The first point succinctly captures the essence of the entire current fiduciary debate:

“Brokers are brokers.  Advisors are advisors.  Consultants are consultants.  Some professionals are all of the above.  But not all brokers are providing advice or consulting.  So why force all sales agents to adhere to a fiduciary standard?” 

If it were only this simple. But, come on, we all know that it isn’t, don’t we? In addition to the practical experience of virtually everyone reading this (including me), study after study has demonstrated well beyond a shadow of a doubt that the vast majority of retail investors do not understand that brokers are, in fact, simply salespeople who do not have a legal duty to act in their clients’ best interests. 
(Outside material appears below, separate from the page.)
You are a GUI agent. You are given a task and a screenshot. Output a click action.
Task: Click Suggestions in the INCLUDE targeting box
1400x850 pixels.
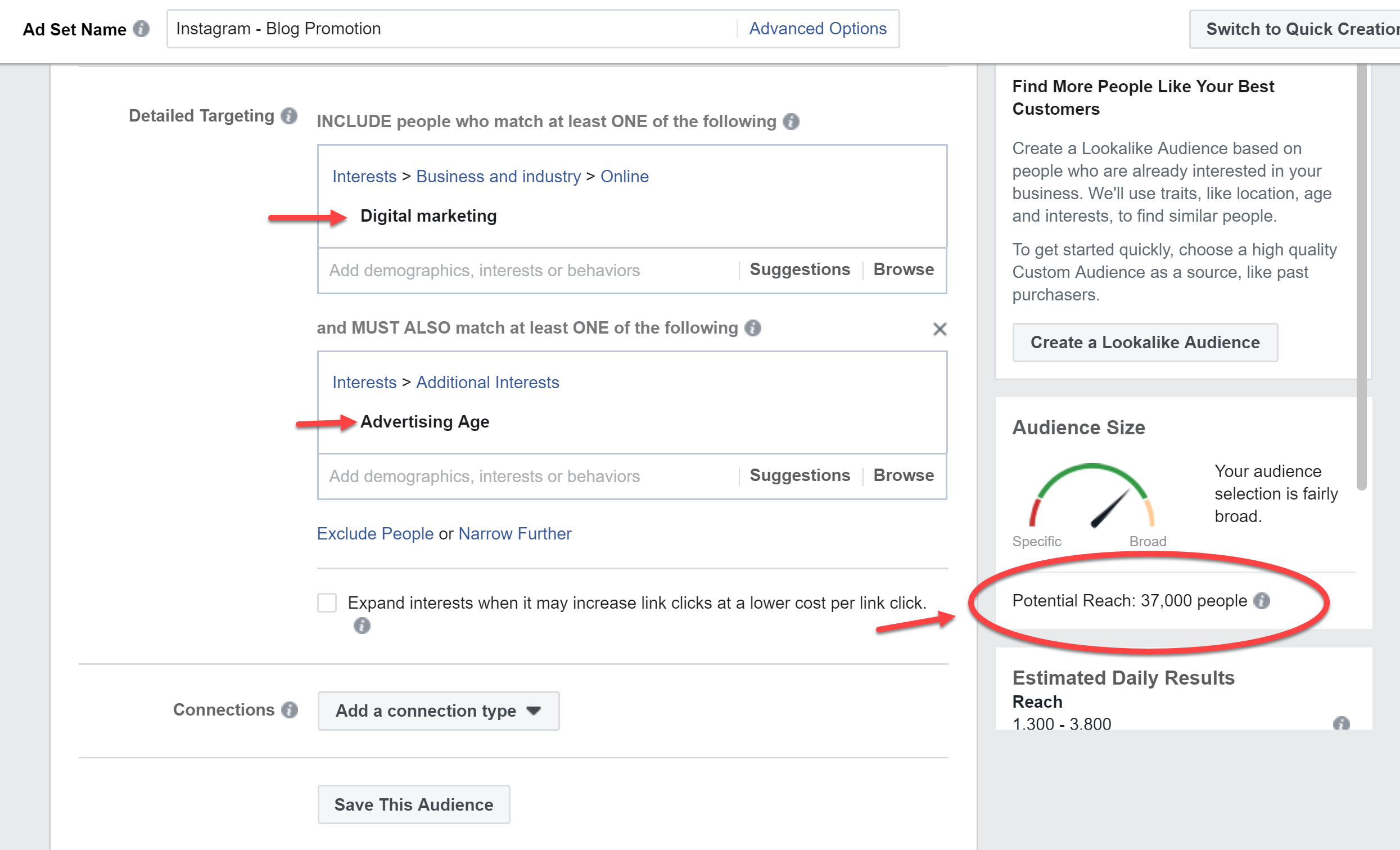coord(800,269)
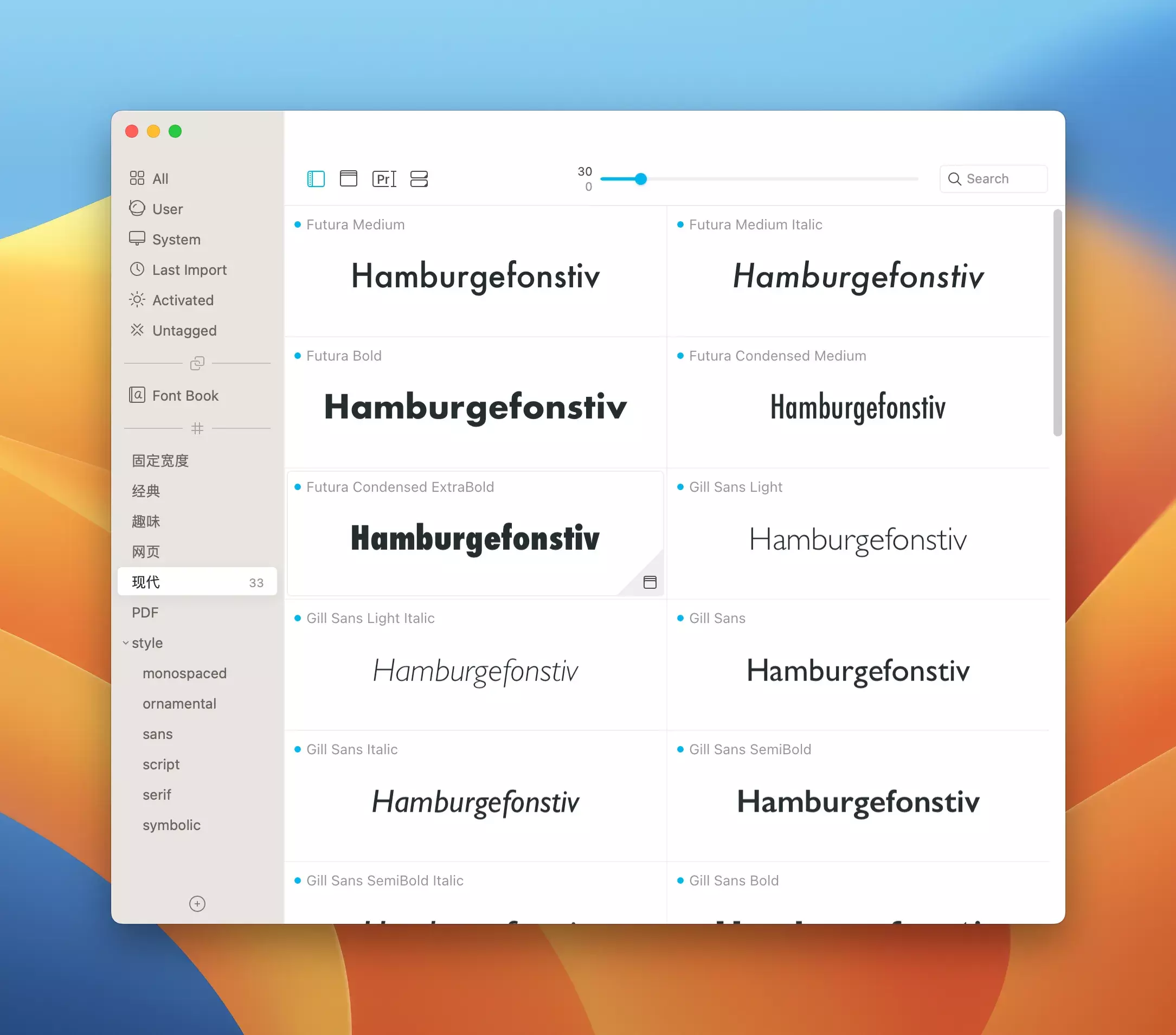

What’s more, in my years of experience covering advisors and brokers, I’ve come to realize that this “confusion” is no accident: from titles such as “financial advisor,” “trusted financial advisor,” “financial consultant,” “wealth manager,” and “financial planner,” to their multimillion dollar ad campaigns, Wall Street appears to do everything in its considerable power to confuse the issue. 

While I’ve grudgingly admitted that, if worded properly, disclosures spelling out the differences between brokers and advisors could solve the problem, I don’t think anyone outside of SIFMA, FINRA, and the SEC truly believes that clear-enough wording will ever be forthcoming. So the simple answer to NotEntitled is that if securities salespeople would only act like salespeople, we wouldn’t be having this discussion. 

The second good point raised by NotEntitled is this comment about why high fees may not be a bad thing:

“…it very well could be appropriate if the broker/advisor/provider is providing services that are expensive to provide, and maybe the plan sponsor ended up with a much better plan design that saves the company more than the [high fee].  Fiduciary responsibility mandates that the plan/participants/sponsor are charged APPROPRIATE fees, not the cheapest fees.” 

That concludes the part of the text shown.